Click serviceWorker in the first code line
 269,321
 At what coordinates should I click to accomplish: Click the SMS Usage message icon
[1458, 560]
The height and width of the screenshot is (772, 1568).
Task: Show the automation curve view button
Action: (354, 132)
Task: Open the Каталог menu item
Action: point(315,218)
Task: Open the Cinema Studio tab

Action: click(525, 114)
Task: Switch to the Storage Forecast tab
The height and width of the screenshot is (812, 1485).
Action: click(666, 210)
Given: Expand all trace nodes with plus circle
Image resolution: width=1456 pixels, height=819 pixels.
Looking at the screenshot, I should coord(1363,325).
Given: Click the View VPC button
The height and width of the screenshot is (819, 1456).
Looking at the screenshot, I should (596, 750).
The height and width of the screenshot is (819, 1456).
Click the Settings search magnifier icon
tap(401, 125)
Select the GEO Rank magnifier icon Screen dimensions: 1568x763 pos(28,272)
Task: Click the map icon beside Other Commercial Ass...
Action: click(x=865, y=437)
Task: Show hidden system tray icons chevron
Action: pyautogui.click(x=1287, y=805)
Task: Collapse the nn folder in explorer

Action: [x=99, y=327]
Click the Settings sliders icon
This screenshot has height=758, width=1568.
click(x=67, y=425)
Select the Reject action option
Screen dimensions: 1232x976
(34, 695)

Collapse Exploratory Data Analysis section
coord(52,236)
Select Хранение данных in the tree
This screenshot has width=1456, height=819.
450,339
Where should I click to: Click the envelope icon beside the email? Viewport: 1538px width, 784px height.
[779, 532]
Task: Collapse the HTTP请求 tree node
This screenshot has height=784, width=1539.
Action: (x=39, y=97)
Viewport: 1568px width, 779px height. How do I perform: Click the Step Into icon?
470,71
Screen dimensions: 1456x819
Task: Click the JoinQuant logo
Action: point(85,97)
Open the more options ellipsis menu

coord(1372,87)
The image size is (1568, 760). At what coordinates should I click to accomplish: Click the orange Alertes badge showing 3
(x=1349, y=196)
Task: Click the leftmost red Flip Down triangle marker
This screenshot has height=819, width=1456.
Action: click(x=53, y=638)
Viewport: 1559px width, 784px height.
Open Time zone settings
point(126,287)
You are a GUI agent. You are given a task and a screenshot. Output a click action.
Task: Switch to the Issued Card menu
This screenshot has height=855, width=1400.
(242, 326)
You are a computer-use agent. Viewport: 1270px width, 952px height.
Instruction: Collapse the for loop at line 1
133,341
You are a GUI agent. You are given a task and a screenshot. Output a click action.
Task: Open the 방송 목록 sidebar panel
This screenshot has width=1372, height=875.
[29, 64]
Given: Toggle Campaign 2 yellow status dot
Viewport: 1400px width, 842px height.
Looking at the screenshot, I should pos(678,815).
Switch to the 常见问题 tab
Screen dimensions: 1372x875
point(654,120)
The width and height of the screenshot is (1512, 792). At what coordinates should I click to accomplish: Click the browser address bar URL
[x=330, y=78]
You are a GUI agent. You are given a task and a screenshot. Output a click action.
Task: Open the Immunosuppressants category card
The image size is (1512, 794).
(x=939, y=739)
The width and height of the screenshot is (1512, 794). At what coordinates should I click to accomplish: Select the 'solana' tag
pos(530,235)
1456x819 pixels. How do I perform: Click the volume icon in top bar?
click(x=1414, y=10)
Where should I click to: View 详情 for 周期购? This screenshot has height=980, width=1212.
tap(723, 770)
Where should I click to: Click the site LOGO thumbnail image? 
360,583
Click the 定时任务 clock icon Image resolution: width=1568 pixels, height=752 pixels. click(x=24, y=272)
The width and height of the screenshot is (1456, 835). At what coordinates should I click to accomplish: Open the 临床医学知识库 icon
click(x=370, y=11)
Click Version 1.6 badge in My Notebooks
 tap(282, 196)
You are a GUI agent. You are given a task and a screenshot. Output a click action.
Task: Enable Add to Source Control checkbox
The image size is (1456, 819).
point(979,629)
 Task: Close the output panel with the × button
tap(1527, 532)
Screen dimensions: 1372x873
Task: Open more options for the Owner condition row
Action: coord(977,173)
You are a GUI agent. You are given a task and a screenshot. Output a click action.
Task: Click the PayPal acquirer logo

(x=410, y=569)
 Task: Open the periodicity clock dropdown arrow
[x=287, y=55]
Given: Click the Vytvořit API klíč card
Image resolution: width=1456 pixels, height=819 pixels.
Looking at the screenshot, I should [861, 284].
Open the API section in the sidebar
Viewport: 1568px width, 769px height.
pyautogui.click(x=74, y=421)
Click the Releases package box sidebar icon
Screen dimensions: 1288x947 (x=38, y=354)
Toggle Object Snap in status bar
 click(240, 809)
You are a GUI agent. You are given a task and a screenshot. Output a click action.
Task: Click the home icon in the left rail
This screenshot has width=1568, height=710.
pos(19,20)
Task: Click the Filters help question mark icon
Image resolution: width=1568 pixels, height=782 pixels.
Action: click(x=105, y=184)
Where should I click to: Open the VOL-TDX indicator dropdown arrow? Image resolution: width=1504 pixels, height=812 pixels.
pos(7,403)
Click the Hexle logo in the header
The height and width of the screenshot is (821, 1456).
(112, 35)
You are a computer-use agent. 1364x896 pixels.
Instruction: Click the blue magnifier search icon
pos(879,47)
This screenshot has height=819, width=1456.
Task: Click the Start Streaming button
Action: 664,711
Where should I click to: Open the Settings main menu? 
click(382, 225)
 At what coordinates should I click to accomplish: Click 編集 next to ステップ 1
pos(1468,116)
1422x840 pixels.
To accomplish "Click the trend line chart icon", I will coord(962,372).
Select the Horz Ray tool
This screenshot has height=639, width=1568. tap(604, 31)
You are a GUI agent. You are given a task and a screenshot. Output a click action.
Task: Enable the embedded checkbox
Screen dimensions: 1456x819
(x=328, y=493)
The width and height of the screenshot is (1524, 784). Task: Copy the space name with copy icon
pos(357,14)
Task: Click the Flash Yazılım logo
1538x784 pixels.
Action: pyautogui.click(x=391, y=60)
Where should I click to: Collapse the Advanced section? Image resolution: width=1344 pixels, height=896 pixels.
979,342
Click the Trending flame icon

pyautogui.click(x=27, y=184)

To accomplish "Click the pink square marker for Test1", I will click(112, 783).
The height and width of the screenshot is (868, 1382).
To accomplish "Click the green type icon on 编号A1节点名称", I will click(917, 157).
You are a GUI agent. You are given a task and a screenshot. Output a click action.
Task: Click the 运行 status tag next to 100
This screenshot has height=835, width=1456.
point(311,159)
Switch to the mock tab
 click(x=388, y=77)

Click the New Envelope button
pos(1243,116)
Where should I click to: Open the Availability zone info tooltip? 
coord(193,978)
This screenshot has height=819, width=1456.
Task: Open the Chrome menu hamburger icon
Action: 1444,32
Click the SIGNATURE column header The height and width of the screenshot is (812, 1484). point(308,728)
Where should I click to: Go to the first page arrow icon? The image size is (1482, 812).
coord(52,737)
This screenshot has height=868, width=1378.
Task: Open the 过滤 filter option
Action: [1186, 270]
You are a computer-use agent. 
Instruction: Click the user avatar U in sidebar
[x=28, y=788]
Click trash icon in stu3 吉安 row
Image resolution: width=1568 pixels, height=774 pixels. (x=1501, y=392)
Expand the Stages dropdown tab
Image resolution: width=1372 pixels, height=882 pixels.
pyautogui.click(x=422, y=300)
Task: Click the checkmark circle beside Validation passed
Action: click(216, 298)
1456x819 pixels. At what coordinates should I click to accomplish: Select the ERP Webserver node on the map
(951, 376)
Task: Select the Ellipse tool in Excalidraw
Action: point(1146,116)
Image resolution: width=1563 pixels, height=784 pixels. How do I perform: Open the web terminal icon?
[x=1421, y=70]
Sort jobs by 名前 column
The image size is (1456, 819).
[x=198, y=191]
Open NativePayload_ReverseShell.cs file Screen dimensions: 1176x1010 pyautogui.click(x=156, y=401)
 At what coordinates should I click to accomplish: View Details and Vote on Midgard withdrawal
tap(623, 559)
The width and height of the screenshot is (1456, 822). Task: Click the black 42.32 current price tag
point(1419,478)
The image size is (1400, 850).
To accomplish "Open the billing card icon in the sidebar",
##############################
### Exercise
For this exercise, please output exactly the lines above starting at the line with "Task: Open the periodicity" and ending at the line with "Open the API section in the sidebar", ends included.

### Task answer
 Task: Open the periodicity clock dropdown arrow
[x=287, y=55]
Given: Click the Vytvořit API klíč card
Image resolution: width=1456 pixels, height=819 pixels.
Looking at the screenshot, I should [861, 284].
Open the API section in the sidebar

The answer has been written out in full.